Measure for measures: What do standardized tests really tell us about students and schools?
HGSE Professor Daniel Koretz
Video Clip (Part 2)
A test is like a poll
Daniel Koretz: The one that really matters the most, the misconception that matters the most is the notion somehow a good test measures all of what’s important. A good test is like a political poll. It’s a very small sample of something much larger. For example, we give in Massachusetts and many states give tests in high school that are supposed to summarize what kids have learned in mathematics over a course of, most cases, ten years.
Well, hopefully they’ve learned a great deal, but the number of actual questions on that test is very small. So just as you predict a presidential election by polling 500 or 700 or 1,000 out of 120 million voters, you sample from this big domain of achievement a modest number of things that allow you to predict the whole. That’s all a test is, and its value is only as a tool for estimating what kids really know about the whole.
Failing to understand that underlies, I think, a lot of the unfortunate consequences of high stakes testing today because people think that if they teach what’s on the test, they must be doing the right thing. It’s analogous to saying if we persuade the people in the next poll to vote one way or the other, we’ve won the election.
Improvement vs. accountability
Daniel Koretz: Testing for instructional improvement and testing for accountability are, in some sense, opposite ends of the continuum. They’re not necessarily in direct conflict. If you go back to the days when testing was lower pressure, let’s say you gave a test to fourth graders in your district and they found that they don’t know how to do long division very well compared to other fourth graders. Well, what would be a logical response? You’d want teachers to put more emphasis on long division.
That may seem like a trivial example, but that’s part of the purpose of testing, to allow you to know what you need to do differently or better. That’s the goal of accountability as well, to tell people that we’ve now figured out what they do well and what they don’t do well, and to push them to do some things better.
It’s really a matter of degree, that if the pressure becomes too severe, then people game the system. And this is not a problem limited to education; it’s just everywhere you look. So for example, some years ago, the British National Health Service imposed time limits on the amount of time that patients could be waiting in emergency rooms, which for people who’ve waited in emergency rooms would seem like a very good thing to do. And it was a good thing to do, but unfortunately people gamed the system in a number of ways, one of which is that some hospitals kept patients in queues of ambulances out on the street until they had enough room that they were confident that they could get them through in four hours.
Well, the answer to that problem isn’t, stop worrying about wait times. It’s, find a better way to hold hospitals accountable for keeping wait times short. And the same is true in education. The answer to the current problems we’re seeing is not, in my view, stop holding schools accountable for teaching kids. It’s, find a better way to do it, one that has fewer side effects.
The problem with “bins”
Daniel Koretz: Breaking people into these bins — below basic, basic, proficient, advanced — has, in my view, been one of the worst decisions we made in testing in decades. And there are many reasons for that. One of them is that it’s a very insensitive way to report performance. So imagine that you’re teaching in a really poor school and your state has high standards. So a lot of your kids are way below the basic standard, and you get them up a really large distance in the first couple of years you’re teaching there. But most of them don’t quite get to the basic threshold.
That will show up in today’s reporting systems as no progress whatever. Whereas some other person who has figured out what’s now called the bubble kids, who the bubble kids are, the kids right on the cusp, and moves a bunch of them from just below that cut score to just above will look like they’re making huge progress. So the first problem is that. It just is a very coarse and potentially misleading indictor.
The second is, it creates really bad incentives. And we’re now beginning to slowly accumulate research confirming that when you reward teachers for getting kids across one line, they focus on the kids who are near the line to the detriment of others, some teachers do.

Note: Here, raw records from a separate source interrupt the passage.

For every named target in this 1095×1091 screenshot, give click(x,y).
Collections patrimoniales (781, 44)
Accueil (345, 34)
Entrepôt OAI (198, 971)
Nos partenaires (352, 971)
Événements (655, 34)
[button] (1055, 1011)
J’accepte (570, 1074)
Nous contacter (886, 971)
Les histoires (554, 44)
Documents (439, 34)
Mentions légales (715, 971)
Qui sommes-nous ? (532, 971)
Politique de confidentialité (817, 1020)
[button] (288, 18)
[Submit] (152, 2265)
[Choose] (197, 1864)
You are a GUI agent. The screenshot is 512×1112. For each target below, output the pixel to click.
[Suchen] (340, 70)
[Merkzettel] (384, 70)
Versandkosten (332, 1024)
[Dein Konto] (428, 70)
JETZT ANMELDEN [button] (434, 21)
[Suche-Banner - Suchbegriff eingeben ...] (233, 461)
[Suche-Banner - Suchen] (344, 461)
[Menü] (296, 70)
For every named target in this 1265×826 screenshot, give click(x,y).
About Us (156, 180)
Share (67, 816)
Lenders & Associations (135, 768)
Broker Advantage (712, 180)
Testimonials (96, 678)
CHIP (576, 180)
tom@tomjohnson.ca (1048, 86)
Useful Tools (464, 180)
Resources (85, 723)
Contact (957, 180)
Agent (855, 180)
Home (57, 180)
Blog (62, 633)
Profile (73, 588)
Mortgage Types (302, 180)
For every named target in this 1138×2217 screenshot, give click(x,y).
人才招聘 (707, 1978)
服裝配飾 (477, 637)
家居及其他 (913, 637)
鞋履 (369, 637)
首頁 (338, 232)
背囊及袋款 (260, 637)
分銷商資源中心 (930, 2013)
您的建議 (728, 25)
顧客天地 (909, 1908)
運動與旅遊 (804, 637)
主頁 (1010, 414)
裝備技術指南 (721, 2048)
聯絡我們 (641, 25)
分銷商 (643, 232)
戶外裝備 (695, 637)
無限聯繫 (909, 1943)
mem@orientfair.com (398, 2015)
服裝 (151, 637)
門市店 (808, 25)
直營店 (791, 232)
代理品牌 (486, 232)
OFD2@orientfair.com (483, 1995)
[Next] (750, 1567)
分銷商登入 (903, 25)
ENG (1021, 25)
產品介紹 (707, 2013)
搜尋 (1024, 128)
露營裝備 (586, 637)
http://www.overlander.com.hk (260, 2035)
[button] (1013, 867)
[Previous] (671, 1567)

The third reason is much more complicated to explain, but I think very important, which is that if you report as we now do by law, report performance in terms of statistics like percent of kids who are proficient, and you ask really fundamental questions, like, “Are African-American kids catching up with whites or falling further behind” (it’s hard to come up with a more important question than that) you will always get the wrong answer if you report in terms of the percent above a cut score.
To explain the mathematics now would take more time than you want, I think, but the basic bottom line is that a change in that percentage depends on two things. One is, how much progress is each group really making? And the second is, how many of the kids in that particular group are bunched up near that cut score? And this has been shown-- This is not just an abstract possibility. It’s been shown, for instance, very clearly with the national assessment. If you look at reasonable measures, you’ll see that African-Americans have resumed gaining on whites. They gained for many years. That progress stopped in the ‘90s, and it just resumed.
If you look at percent above cut scores, the percent who are in the above basic, above proficient categories, what you get is a hodgepodge. For some cut scores, it looks like African-Americans are gaining. For some cut scores, it looks like they’re falling further behind. And that’s completely an artifact of where the cut scores are set.